Sometime later, Danny tells a policeman about the killings but says she doesn't know who did it. Then she confesses to being the driver in the crash that killed Julie, accepting responsibility for her friend's death.

==Cast==
- Cerina Vincent as Danielle "Danny" St. Claire
- Dominic Zamprogna as Justin Rawley
- Greg Kean as Rick Bailey
- Eric Schweig as Joseph Riverwind
- Matt Jordon as Wakinyah Creature
- Miranda Frigon as Julie Cassidy
- Sean Wei Mah as Ben Wheelock
- Tinsel Korey as Lark Rainwater
- Fred Henderson as Carl Nash
- Chilton Crane as Evelyn Nash
- Sean Campbell as Lt. Morris Black
- Michael Bell as Voice of Hoppy

==Production==

===Development===
It Waits was directed by Steven R. Monroe. The original screenplay was written by Richard Christian Matheson and Thomas E. Szollosi, and was initially purchased by a French producer who intended to shoot the film in the United Kingdom. After this initial deal fell through due to lack of financing, Stephen J. Cannell purchased the project for his production company and signed a deal with IDT Entertainment/Anchor Bay. Cannell rewrote the original script, changing the lead male character "Mike" to a female forest ranger. Cannell also added the love story between Danny and Justin.

===Casting===
Cerina Vincent was director Steven R. Monroe's first choice to play the lead character Danny.
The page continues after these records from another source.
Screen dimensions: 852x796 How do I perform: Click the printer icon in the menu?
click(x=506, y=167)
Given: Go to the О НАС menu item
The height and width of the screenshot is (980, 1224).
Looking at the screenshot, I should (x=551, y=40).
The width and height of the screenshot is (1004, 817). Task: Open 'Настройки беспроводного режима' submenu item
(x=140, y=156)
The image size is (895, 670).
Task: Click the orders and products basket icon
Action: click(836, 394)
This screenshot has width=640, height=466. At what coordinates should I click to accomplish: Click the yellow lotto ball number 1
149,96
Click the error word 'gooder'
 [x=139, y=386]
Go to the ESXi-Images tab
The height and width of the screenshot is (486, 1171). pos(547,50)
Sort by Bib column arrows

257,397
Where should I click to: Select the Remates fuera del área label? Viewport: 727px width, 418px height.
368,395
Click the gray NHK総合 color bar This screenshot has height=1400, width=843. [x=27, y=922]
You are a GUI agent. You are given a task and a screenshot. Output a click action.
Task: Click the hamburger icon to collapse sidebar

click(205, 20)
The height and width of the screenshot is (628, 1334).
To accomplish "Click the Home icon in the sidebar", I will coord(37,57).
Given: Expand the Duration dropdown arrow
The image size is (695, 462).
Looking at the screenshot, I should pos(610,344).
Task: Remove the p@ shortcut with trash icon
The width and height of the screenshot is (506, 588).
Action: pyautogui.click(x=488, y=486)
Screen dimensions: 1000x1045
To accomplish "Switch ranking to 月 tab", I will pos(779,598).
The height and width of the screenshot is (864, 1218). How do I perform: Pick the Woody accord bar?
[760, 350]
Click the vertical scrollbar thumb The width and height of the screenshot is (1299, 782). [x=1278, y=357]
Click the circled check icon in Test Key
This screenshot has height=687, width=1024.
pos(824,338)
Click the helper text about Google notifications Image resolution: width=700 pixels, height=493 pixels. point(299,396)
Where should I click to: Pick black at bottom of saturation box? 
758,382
Monroe was convinced that Vincent could bring to the role an appeal to both men and women, and that she could deliver the dramatic scenes in the film. Cannell also felt that Vincent had the talent to carry the film. After appearing in Cabin Fever in 2002, Vincent was not eager to do another horror film. After reading the script, however, she was immediately attracted to the character and the acting challenges it presented.

===Filming===
Principal photography began in November 2004 on location in the Watershed area about 25 mi east of Vancouver, British Columbia, around Buntzen Lake.
Four separate caves were used, including an old copper mine. The 26 ft ranger station tower was constructed in two pieces. A few shots show the tower assembled. Most of the interior shots of the top half of the tower were filmed while that piece was on the ground.

==Release==
===Home media===
It Waits was released on DVD by Anchor Bay on May 23, 2006. Anchor Bay/Starz later re-released the film on Blu-ray on May 25, 2010.

===Critical response===
It Waits received generally negative reviews. In ReelFilm Reviews, David Nusair gave the film two out of four stars, commending Vincent's performance, and action sequences. However, Nusair criticized the film's melodramatic aspects and slow pacing. Nusair concludes, "While it's certainly better than the majority of its straight-to-video horror brethren, It Waits is ultimately bogged down by a melodramatic opening half-hour and an overall feeling of tediousness." Robert Pardi from TV Guide gave the film one out of four stars, calling it "a standard-issue rustic splatter film". Pardi notes that the screenwriters "waste a lot of time developing Danny's back story" and director Steven R. Monroe "piles on the gore"—the result is "repetitive, silly and more than a little gross". HorrorNews.net gave the film a negative review, stating that the film felt drawn out, criticizing the film's pacing, performances, and the monster's lack of screen time. Bill Gibron from DVD Talk gave the film two and a half out of five stars, calling it "pretentious", and panned the film's "barely coherent" acting, direction, and narrative inconsistencies.

Steve Barton from Dread Central rated the film a score of three out of five, commending the film's direction, writing, performances, while also stating that occasional scenes came off as "whiney and unnecessary".